Department of Biostatistics, University of Washington, Seattle, WA 98109, USA.
Public Health Sciences Division, Fred Hutchinson Cancer Center, Seattle, WA 98109, USA.
Biometrics. 2024 Jul 1;80(3). doi: 10.1093/biomtc/ujae097.
Before implementing a biomarker test for early cancer detection into routine clinical care, the test must demonstrate clinical utility, that is, the test results should lead to clinical actions that positively affect patient-relevant outcomes. Unlike therapeutical trials for patients diagnosed with cancer, designing a randomized controlled trial (RCT) to demonstrate the clinical utility of an early detection biomarker with mortality and related endpoints poses unique challenges. The hurdles stem from the prolonged natural progression of the disease and the lack of information regarding the time-varying screening effect on the target asymptomatic population. To facilitate the study design of screening trials, we propose using a generic multistate disease history model and derive model-based effect sizes. The model links key performance metrics of the test, such as sensitivity, to primary endpoints like the incidence of late-stage cancer. It also incorporates the practical implementation of the biomarker-testing program in real-world scenarios. Based on the chronological time scale aligned with RCT, our method allows the assessment of study powers based on key features of the new program, including the test sensitivity, the length of follow-up, and the number and frequency of repeated tests. The calculation tool from the proposed method will enable practitioners to perform realistic and quick evaluations when strategizing screening trials for specific diseases. We use numerical examples based on the National Lung Screening Trial to demonstrate the method.

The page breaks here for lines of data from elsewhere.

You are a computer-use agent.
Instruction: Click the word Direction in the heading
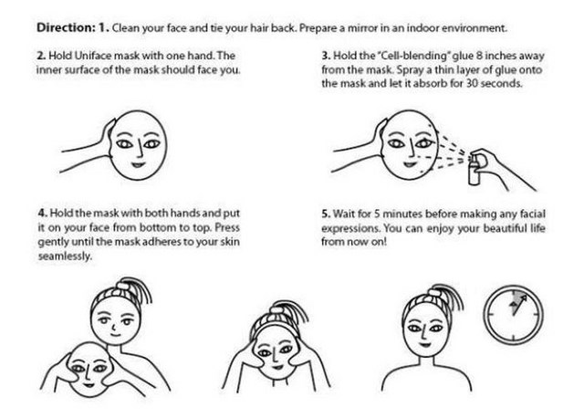click(67, 27)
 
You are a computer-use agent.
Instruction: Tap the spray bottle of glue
click(474, 170)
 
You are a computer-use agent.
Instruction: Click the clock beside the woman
click(514, 315)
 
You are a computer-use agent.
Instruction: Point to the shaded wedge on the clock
click(517, 301)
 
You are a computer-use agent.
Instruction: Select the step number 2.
click(41, 56)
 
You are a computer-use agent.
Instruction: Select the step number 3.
click(327, 56)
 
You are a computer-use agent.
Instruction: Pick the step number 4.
click(43, 213)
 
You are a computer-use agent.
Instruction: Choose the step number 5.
click(327, 214)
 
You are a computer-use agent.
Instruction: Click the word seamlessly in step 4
click(65, 256)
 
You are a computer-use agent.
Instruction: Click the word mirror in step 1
click(362, 28)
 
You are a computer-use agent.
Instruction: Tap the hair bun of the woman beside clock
click(434, 291)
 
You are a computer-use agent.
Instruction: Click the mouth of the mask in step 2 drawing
click(138, 164)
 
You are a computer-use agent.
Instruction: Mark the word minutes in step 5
click(403, 214)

在将生物标志物测试用于早期癌症检测常规临床护理之前,该测试必须证明具有临床实用性,也就是说,测试结果应该导致积极影响患者相关结果的临床行动。与针对已诊断癌症患者的治疗试验不同,设计随机对照试验 (RCT) 以证明具有死亡率和相关终点的早期检测生物标志物的临床实用性具有独特的挑战。这些障碍源于疾病的自然进展过程漫长,以及关于目标无症状人群的筛查效果随时间变化的信息缺乏。为了促进筛查试验的研究设计,我们建议使用通用的多状态疾病史模型,并推导出基于模型的效应大小。该模型将测试的关键性能指标(如敏感性)与晚期癌症发病率等主要终点联系起来。它还结合了实际情况中对生物标志物测试计划的实施。基于与 RCT 对齐的时间顺序尺度,我们的方法允许根据新计划的关键特征评估研究能力,包括测试敏感性、随访时间、重复测试的次数和频率。该方法的计算工具将使从业者能够在为特定疾病制定筛查试验策略时进行现实和快速的评估。我们使用基于全国肺癌筛查试验的数值示例来演示该方法。